◆ Task:
Using the listing below, keep only the lines with the word "Privacy" and copy them.

◆ Recorded data:
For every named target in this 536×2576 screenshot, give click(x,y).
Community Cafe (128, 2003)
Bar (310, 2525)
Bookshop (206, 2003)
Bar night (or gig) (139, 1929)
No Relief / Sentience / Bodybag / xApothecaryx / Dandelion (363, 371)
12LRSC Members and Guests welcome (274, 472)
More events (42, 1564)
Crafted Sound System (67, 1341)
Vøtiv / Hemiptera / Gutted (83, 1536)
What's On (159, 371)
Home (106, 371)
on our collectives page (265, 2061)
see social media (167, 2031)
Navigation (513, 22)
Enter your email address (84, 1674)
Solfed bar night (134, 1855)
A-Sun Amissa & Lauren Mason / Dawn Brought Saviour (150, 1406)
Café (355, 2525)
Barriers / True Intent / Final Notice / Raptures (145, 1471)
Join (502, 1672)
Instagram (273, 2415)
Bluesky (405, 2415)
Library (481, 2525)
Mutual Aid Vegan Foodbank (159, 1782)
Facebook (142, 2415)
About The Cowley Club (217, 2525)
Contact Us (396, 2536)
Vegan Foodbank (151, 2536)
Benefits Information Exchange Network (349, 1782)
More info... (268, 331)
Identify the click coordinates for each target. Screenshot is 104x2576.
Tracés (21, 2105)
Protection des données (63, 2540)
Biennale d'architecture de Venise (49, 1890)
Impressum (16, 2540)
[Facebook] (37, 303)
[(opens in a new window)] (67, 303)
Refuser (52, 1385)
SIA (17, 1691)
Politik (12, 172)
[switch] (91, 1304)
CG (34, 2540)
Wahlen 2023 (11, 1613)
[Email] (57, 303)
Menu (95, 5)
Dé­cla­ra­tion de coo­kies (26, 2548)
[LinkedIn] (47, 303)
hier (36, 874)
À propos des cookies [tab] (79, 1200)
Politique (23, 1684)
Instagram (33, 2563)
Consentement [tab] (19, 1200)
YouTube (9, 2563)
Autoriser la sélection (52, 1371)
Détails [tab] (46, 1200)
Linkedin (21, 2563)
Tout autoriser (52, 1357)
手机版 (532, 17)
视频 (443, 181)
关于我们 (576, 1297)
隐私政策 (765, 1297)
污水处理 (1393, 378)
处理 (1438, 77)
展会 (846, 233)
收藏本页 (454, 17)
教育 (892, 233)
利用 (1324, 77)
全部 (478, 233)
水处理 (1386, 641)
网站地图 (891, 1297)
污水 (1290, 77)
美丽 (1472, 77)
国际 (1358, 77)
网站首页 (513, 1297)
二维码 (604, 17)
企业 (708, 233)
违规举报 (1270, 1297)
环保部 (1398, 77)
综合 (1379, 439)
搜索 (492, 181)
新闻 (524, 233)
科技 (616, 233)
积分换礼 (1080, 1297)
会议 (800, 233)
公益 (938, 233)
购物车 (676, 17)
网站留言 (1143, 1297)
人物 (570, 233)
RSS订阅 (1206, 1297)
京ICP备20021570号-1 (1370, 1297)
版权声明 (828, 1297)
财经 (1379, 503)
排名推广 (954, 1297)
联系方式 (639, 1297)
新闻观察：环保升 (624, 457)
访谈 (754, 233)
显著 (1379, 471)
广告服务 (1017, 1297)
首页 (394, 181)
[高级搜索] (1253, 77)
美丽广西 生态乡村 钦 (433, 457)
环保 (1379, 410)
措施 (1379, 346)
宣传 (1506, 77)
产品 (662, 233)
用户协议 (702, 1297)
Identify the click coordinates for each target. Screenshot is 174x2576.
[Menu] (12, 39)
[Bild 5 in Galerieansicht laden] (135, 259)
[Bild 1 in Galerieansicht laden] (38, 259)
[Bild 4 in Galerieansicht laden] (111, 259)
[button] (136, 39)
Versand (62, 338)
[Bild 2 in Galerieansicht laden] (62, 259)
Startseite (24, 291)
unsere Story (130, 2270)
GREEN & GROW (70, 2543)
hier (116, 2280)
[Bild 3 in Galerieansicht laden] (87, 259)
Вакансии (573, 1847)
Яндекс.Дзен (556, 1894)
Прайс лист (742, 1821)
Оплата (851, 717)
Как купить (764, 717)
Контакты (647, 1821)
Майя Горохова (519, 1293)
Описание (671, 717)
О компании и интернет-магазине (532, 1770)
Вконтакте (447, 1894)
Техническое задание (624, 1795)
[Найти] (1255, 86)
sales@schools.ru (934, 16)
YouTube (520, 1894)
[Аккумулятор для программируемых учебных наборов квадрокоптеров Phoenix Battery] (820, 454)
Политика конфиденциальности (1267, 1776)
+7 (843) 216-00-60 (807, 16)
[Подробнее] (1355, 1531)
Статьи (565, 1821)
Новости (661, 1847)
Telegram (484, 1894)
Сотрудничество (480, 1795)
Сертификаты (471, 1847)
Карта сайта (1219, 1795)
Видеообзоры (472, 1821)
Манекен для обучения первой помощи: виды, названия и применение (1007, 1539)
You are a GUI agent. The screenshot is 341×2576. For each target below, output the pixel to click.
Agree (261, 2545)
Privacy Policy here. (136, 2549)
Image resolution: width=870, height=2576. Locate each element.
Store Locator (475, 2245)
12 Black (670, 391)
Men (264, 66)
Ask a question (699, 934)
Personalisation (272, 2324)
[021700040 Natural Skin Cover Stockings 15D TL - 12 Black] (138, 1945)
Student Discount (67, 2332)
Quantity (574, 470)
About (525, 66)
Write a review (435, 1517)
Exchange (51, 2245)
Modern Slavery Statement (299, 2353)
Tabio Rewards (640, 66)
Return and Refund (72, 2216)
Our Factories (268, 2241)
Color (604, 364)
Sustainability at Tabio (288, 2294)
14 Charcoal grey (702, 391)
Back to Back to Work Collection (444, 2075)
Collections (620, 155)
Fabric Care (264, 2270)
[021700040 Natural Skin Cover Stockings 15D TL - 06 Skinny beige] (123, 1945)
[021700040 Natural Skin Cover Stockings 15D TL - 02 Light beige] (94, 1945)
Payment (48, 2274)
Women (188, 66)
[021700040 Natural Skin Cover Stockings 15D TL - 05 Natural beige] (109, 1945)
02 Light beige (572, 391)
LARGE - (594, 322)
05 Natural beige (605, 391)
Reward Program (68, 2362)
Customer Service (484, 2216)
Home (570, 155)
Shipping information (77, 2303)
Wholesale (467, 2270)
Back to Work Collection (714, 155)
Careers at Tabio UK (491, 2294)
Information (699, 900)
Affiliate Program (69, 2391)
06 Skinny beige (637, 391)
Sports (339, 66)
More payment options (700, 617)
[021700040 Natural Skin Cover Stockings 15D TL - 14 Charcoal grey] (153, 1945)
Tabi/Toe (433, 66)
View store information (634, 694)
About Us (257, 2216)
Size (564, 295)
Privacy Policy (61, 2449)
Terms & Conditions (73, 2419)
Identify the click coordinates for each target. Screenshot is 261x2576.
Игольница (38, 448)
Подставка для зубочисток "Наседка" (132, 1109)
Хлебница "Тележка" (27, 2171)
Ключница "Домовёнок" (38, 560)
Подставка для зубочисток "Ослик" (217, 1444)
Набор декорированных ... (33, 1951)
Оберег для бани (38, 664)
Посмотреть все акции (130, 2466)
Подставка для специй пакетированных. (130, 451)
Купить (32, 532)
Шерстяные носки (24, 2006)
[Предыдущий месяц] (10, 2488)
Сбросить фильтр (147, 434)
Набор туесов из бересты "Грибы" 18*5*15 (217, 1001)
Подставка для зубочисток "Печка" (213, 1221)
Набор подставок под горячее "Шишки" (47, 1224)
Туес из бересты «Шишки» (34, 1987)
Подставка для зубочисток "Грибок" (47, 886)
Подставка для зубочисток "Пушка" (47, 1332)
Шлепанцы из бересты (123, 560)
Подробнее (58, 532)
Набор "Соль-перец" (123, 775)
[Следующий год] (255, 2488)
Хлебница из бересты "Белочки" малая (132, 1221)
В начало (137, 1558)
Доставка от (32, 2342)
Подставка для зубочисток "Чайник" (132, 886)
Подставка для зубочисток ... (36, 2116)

◆ Your solution:
Privacy Policy here. (136, 2549)
Privacy Policy (61, 2449)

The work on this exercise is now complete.